It’s been a really interesting past few weeks. Although I have been diagnosed with cancer and have a major 10-hour surgery and 3-month recovery ahead of me in the new year, I am feeling incredibly positive, upbeat, and grateful. As I was running in the park with Bonzo this morning I felt a real zest for life. I was singing along to 80’s tunes, soaking up the sunshine reflecting off the frost-covered grass and thinking about today’s entry in my Gratitude App. I wondered if something is wrong with me – aren’t I supposed to feel sad, or scared or bitter? Is it odd that I am feeling so good and so positive?
Of course I did go through an initial shock when I first received the diagnosis over the phone. I remember walking to the train station feeling like I was in a bit of a bubble, apart from everyone else around me. I was looking at people in the street and on the train thinking that I was now a person with cancer and they were not. I wondered if they appreciated the fact that their bodies were cancer-free. I then went home and Googled my strand of cancer and worried about how much time I had left, how much I wanted to do with that time and how I would ensure that my family were looked after. I even kicked myself for never having created a bloody bucket list.
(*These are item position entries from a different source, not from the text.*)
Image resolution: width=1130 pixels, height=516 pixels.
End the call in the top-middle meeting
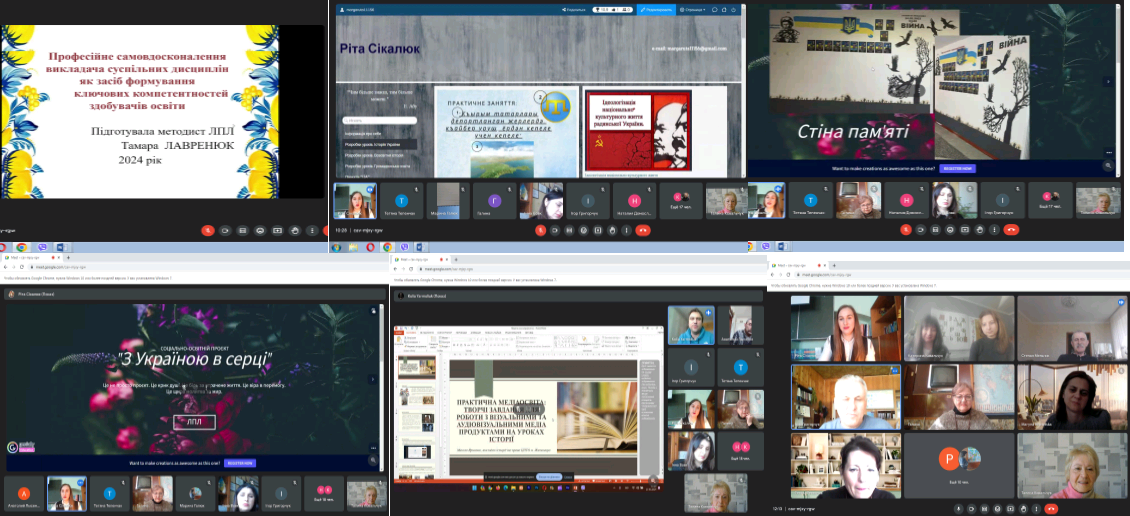(x=643, y=230)
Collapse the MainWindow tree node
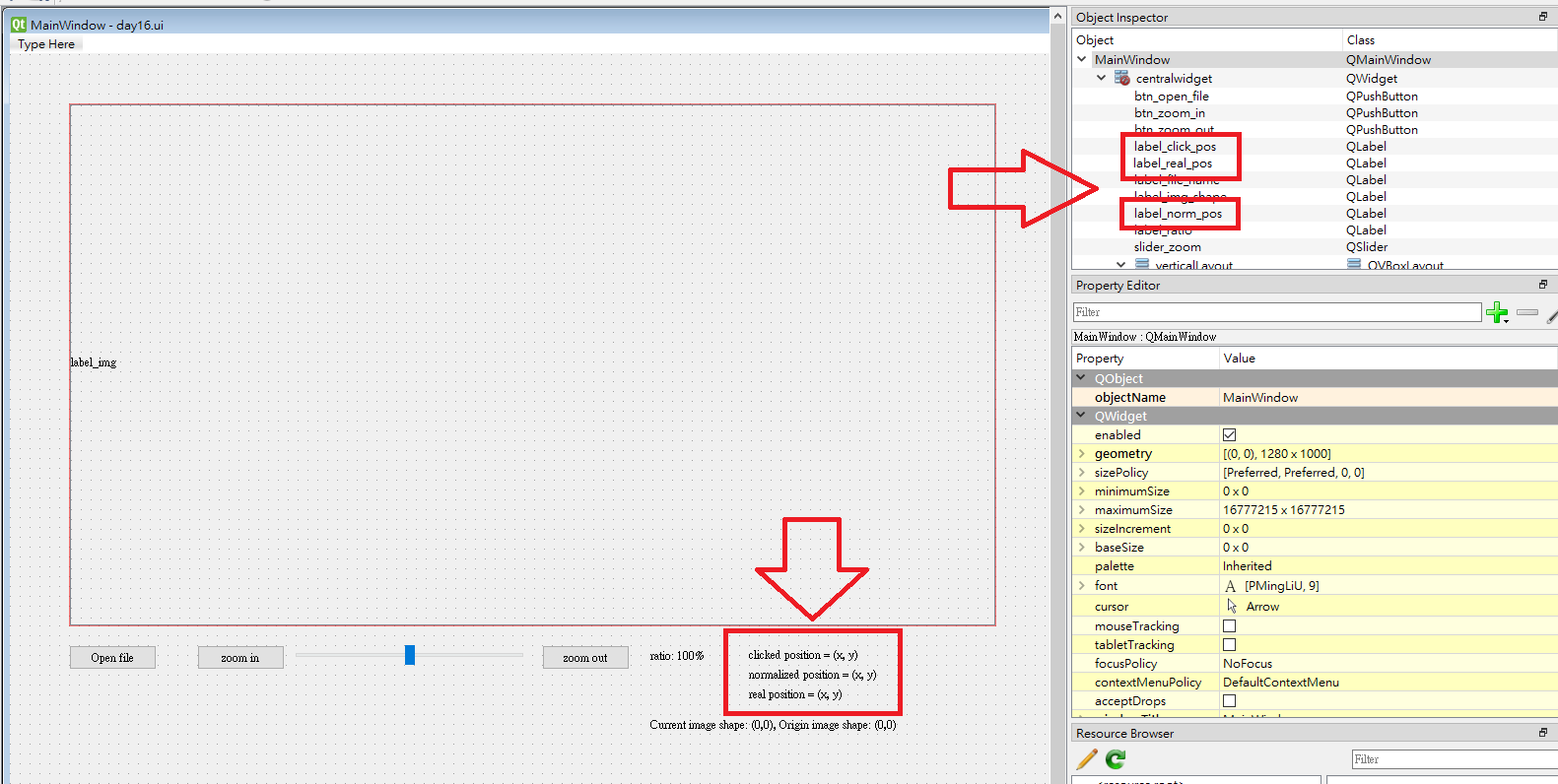Image resolution: width=1558 pixels, height=784 pixels. [1082, 59]
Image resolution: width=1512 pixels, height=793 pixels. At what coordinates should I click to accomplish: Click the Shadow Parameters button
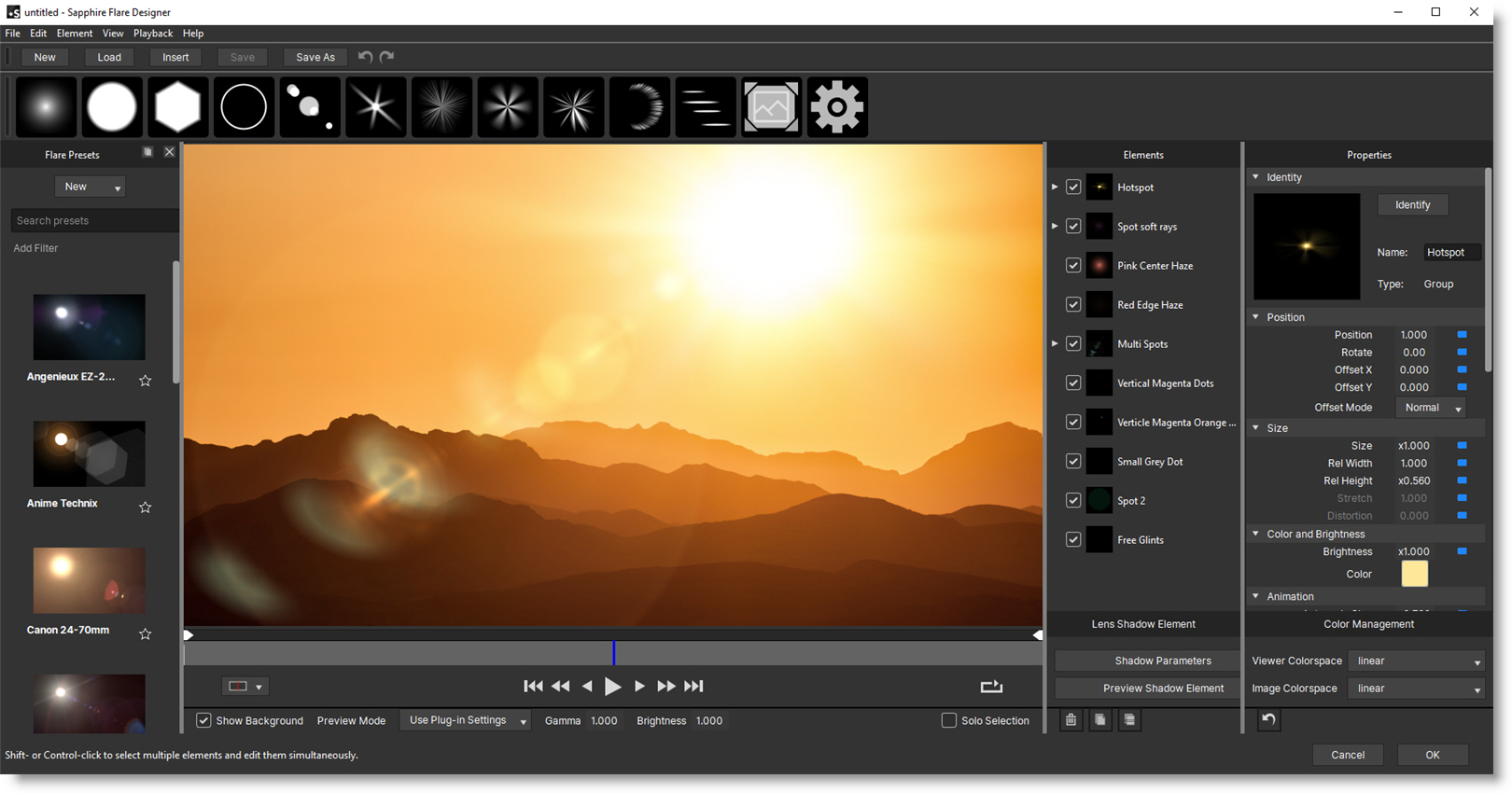[1162, 661]
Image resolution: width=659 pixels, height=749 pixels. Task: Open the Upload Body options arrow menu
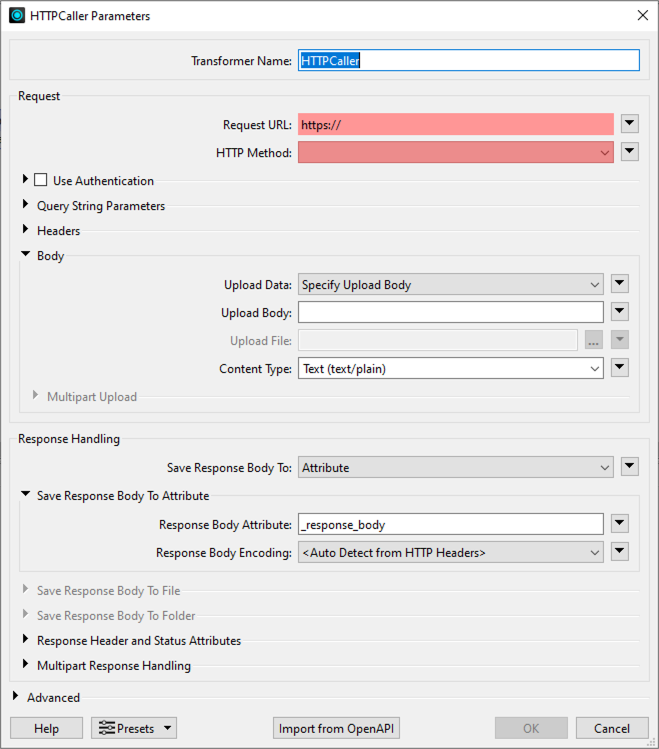[620, 312]
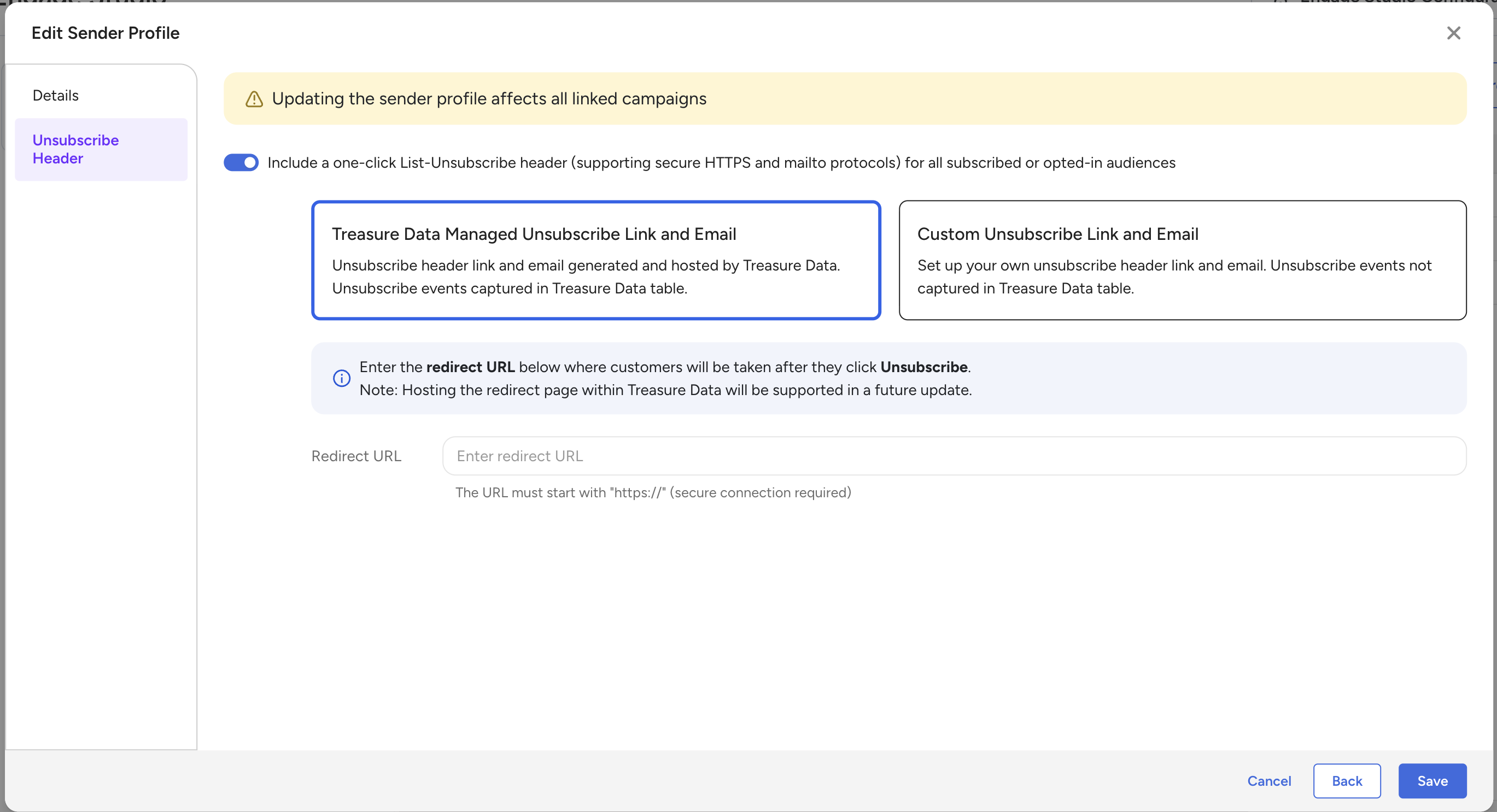This screenshot has height=812, width=1497.
Task: Click the one-click List-Unsubscribe header description text
Action: tap(721, 163)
However, since meeting Brendan Moran, my amazing surgeon, a week and a half ago, I feel great and I feel very grateful. I am grateful that we discovered the cancer through a routine check up, I am grateful that it’s confined to my abdomen and that it can be cured through surgery. I’m grateful that I have one of the best surgeons in the world operating on me and that he has done 700-800 of these surgeries. I’m grateful that I’m fit and healthy and am in a good place to withstand major surgery and recover well, and I am on a mission to get even fitter – physically, mentally, emotionally and spiritually.
Most importantly, however, I am feeling so incredibly grateful for the loving family and friends that I have, and for all of the wonderful support that I am getting from them. It really makes me feel invincible.
One of my friends said ‘cancer connects’ and she was so right. I have been overwhelmed with all of the positive messages, lovely cards and spontaneous hugs that I have been receiving over the past few weeks. I have to say that until now, I had never realised how much love and support can be conveyed in a hug!
I have been told that my surgery will be ‘horrible’ and that the recovery will be very tough, but I can’t see the point in dwelling on it or worrying about it. It’s necessary, and it’s going to happen, and by the end of it I will be cancer-free. In anticipation of that, I’m reading ‘The 100-Year Life’ and thinking about how I can do even more post-op to make a difference with my life. In the meantime, I am fortunate that the only way that his cancer is manifesting itself is in my distended tummy and some slight discomfort. I can spend the next month enjoying Christmas activities with my family and friends, enjoy running in the park, continue to dance around the kitchen to cheesy 80’s music, and all of the other things that I love doing until I have to get worse to get better. I know it won’t be easy and there will be good days and bad days, but I am blessed to have all the support I need to cope with it. And afterwards, it will be just become part of my story.